# Mystery stingray-type bike



## VETTE2008 (Apr 29, 2015)

In 1963 or 64 my mother bought me a 20" bicycle that was a clone of a Schwinn Stingray. I have in my mind(50 yrs!) that it was a Dunelt or Raleigh. The closest thing I can find is a Raleight Rodeo, but it doesn't look the same as the one I had. Mine had the standard "banana seat" and high handlebars. I would really appreciate help with a new direction to go in, since I have been searching for some time--THX, John


----------



## partsguy (May 1, 2015)

In the 1963 and 64, muscle bikes were pretty basic. Unless it came with a stick shift, they all look the same. 20" wheels, cantilever frame, standard banana seat, same high rise bars made by WALD, etc.

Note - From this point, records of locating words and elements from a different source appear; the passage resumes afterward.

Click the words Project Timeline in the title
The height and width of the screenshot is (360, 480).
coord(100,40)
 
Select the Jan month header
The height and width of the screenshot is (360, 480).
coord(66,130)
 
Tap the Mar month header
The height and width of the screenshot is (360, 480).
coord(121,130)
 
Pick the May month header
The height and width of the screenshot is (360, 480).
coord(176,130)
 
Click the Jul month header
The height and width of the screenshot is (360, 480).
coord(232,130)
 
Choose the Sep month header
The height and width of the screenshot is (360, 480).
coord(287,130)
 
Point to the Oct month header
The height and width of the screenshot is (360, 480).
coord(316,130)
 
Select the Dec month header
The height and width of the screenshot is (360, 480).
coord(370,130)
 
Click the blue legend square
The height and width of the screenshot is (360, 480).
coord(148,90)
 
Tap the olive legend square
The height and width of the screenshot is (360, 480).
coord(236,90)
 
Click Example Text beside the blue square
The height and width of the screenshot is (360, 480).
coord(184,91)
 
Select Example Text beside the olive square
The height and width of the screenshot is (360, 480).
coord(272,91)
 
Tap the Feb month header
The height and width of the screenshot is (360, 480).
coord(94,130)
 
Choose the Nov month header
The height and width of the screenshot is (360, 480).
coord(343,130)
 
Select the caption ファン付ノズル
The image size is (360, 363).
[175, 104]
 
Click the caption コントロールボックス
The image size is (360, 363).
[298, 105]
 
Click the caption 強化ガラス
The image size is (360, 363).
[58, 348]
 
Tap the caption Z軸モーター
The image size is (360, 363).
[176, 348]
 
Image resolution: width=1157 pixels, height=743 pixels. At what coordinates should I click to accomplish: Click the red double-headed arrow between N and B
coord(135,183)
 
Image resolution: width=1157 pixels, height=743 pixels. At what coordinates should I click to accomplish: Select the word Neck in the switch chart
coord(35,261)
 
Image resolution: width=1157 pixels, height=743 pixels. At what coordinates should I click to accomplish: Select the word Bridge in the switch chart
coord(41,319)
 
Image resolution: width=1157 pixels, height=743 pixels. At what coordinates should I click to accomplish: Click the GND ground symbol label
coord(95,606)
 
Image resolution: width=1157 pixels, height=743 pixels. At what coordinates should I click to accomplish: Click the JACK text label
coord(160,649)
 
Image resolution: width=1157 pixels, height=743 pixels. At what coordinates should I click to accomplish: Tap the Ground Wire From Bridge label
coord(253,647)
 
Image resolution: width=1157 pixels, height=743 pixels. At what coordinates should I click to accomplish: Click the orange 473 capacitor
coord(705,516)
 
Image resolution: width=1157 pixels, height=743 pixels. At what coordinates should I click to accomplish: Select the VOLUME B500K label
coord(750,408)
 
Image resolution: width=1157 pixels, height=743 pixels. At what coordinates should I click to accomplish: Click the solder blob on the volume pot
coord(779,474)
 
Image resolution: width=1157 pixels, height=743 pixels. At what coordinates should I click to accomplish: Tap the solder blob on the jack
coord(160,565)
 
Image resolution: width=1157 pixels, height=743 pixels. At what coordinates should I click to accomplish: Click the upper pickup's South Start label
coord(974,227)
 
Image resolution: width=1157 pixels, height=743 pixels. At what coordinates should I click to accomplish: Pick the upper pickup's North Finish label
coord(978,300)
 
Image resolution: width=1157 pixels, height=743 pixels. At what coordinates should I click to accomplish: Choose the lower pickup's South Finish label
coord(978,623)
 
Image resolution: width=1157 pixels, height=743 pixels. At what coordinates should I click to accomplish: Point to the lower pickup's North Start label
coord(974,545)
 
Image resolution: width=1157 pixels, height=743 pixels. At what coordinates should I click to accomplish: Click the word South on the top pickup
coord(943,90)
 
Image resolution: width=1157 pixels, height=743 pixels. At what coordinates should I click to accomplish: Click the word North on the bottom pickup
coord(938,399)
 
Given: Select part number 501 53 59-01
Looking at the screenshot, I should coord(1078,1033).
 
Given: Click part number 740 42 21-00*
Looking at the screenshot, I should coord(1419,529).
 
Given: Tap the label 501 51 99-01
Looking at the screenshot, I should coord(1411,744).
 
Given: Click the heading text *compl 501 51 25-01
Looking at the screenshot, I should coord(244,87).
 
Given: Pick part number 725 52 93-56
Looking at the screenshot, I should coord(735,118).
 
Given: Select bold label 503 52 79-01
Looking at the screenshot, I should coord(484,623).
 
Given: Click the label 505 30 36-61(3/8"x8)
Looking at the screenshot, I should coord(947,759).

Unless you have a picture somewhere, any thing we guess at is going to be a shot in the dark.


----------



## Jeff54 (May 1, 2015)

VETTE2008 said:


> In 1963 or 64 my mother bought me a 20" bicycle that was a clone of a Schwinn Stingray. I have in my mind(50 yrs!) that it was a Dunelt or Raleigh. The closest thing I can find is a Raleight Rodeo, but it doesn't look the same as the one I had. Mine had the standard "banana seat" and high handlebars. I would really appreciate help with a new direction to go in, since I have been searching for some time--THX, John




maybe this will jog your memory; 1964 Murray Wildcat.


----------



## partsguy (May 1, 2015)

Murray Wildcat, Western Flyer Wildcat, Huffy Dragster, Monark Dragster, Firestone GTO, Belknap Bluegrass T-Bird and Mustang, all are good examples of early muscle bikes.


----------